● **Required work**: Where does the word "لڑکی" occur in the entries below? Copy every line that has it.

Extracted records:
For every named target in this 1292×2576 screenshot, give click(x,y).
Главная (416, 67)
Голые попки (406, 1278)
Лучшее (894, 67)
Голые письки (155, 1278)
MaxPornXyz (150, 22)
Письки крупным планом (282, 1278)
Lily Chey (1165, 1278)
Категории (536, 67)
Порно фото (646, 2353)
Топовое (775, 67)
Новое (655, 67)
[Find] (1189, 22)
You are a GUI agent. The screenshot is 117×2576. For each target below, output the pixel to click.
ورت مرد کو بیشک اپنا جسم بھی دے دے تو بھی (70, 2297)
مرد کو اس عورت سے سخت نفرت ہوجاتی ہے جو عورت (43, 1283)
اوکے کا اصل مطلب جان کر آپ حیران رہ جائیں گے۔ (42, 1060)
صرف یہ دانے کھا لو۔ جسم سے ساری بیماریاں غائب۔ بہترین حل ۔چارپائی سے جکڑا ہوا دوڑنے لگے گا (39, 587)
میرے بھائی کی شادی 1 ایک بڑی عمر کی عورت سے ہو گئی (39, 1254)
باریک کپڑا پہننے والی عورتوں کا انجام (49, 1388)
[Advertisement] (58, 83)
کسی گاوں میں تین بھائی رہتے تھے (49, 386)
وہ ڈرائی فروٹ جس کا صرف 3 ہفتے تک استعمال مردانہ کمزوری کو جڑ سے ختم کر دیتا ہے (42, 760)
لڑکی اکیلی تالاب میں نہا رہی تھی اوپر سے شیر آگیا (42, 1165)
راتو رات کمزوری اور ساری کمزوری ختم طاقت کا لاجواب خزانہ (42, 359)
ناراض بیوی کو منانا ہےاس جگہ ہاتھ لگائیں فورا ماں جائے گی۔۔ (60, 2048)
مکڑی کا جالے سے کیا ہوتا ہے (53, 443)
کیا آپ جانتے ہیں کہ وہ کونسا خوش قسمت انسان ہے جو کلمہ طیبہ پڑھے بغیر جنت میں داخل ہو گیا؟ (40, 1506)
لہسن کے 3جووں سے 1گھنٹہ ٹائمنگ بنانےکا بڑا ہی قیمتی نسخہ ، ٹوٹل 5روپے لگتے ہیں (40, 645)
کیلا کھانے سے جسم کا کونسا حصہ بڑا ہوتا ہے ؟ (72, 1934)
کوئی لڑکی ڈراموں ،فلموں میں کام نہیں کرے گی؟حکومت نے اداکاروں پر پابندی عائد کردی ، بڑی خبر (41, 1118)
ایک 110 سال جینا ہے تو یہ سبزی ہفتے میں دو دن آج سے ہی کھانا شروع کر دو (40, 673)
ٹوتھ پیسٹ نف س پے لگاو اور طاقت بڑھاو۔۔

● **Solution to the exercise**:
لڑکی اکیلی تالاب میں نہا رہی تھی اوپر سے شیر آگیا (42, 1165)
کوئی لڑکی ڈراموں ،فلموں میں کام نہیں کرے گی؟حکومت نے اداکاروں پر پابندی عائد کردی ، بڑی خبر (41, 1118)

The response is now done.